EXERCISE INSTRUCTIONS - Copy out the full biotech news text below, word for word.

Podcast
What can Homer teach us about biotech?
Has Big Science gotten too big? And what's the future of treating Alzheimer's disease?
We cover all that and more this week on "The Readout LOUD," STAT's biotech podcast. Neil Kumar, CEO of BridgeBio, joins us to talk about how his small company came to develop what could be a big drug — and why classical Greek literature remains relevant. We also discuss the latest news in the life sciences, including the abrupt resignation of the celebrity scientist who led Stanford University and the implications of tornado damage at a Pfizer plant.
Listen here.
Financials
Legend Biotech is living up to its name
Back in 2017, the Chinese firm Legend Biotech was a drug industry curiosity, having shown up to the year's biggest oncology conference with what appeared to be peerless data from a CAR-T cancer therapy. Six years later, that same medicine is on pace to becoming a $5 billion product.
Johnson & Johnson, Legend's commercial partner, said yesterday that sales of the company's CAR-T treatment totaled $117 million in the second quarter, a figure that beat Wall Street's expectations by 40%. Based on that number, TD Cowen analyst Yaron Werber concluded that J&J and Legend have already built up enough manufacturing capacity to serve 1,000 patients, something that wasn't expected until the end of 2023.

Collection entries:
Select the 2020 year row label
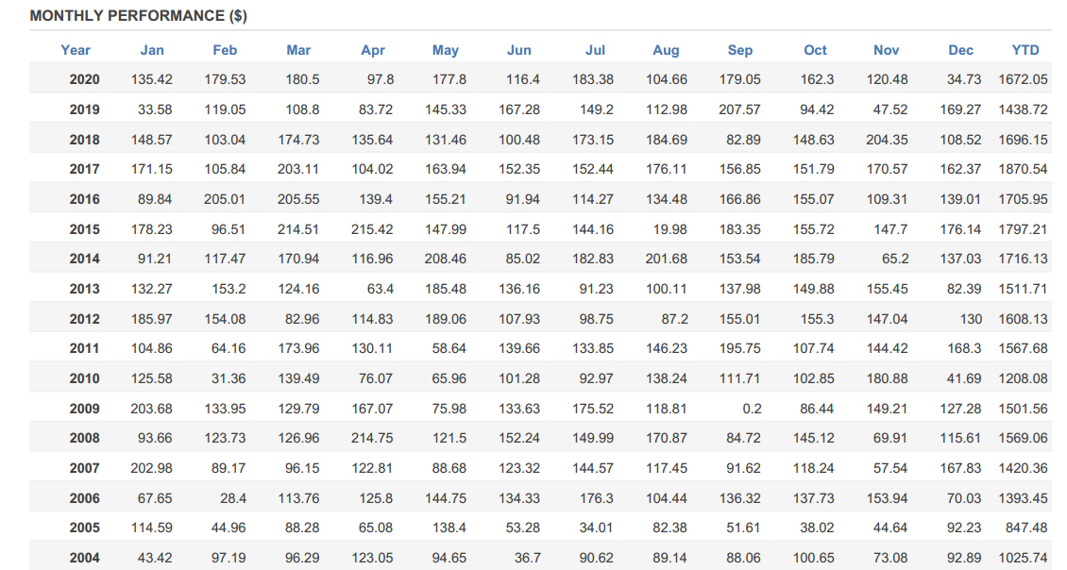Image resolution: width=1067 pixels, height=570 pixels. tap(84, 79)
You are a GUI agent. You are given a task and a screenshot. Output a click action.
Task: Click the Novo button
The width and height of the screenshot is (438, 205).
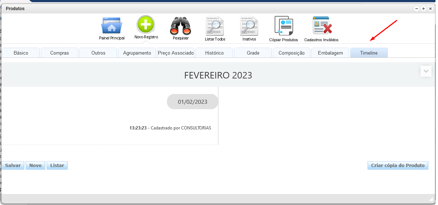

* * *

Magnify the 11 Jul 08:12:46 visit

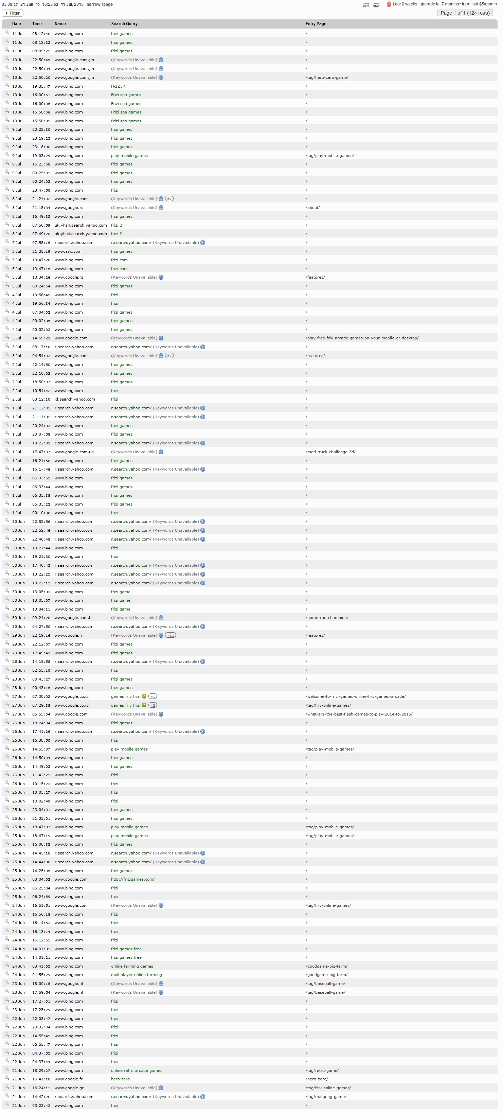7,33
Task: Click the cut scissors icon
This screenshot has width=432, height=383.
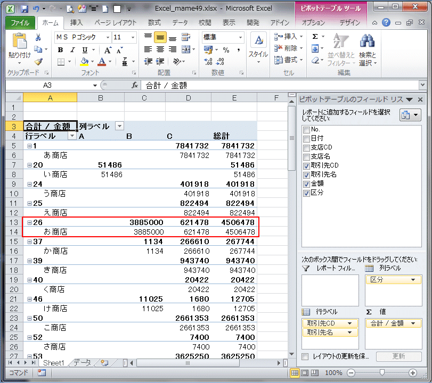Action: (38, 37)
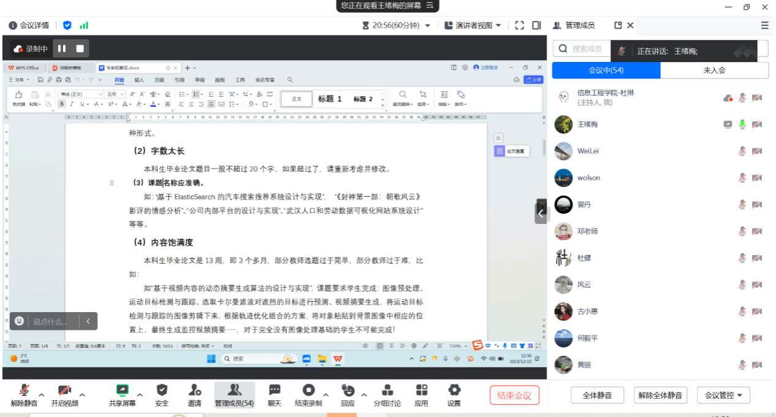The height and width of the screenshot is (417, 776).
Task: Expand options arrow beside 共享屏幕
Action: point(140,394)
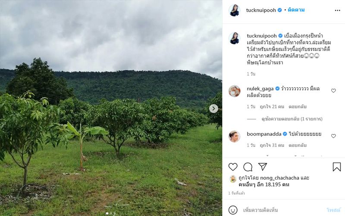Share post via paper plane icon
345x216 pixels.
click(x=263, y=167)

TASK RESULT -
Podcast
What can Homer teach us about biotech?
Has Big Science gotten too big? And what's the future of treating Alzheimer's disease?
We cover all that and more this week on "The Readout LOUD," STAT's biotech podcast. Neil Kumar, CEO of BridgeBio, joins us to talk about how his small company came to develop what could be a big drug — and why classical Greek literature remains relevant. We also discuss the latest news in the life sciences, including the abrupt resignation of the celebrity scientist who led Stanford University and the implications of tornado damage at a Pfizer plant.
Listen here.
Financials
Legend Biotech is living up to its name
Back in 2017, the Chinese firm Legend Biotech was a drug industry curiosity, having shown up to the year's biggest oncology conference with what appeared to be peerless data from a CAR-T cancer therapy. Six years later, that same medicine is on pace to becoming a $5 billion product.
Johnson & Johnson, Legend's commercial partner, said yesterday that sales of the company's CAR-T treatment totaled $117 million in the second quarter, a figure that beat Wall Street's expectations by 40%. Based on that number, TD Cowen analyst Yaron Werber concluded that J&J and Legend have already built up enough manufacturing capacity to serve 1,000 patients, something that wasn't expected until the end of 2023.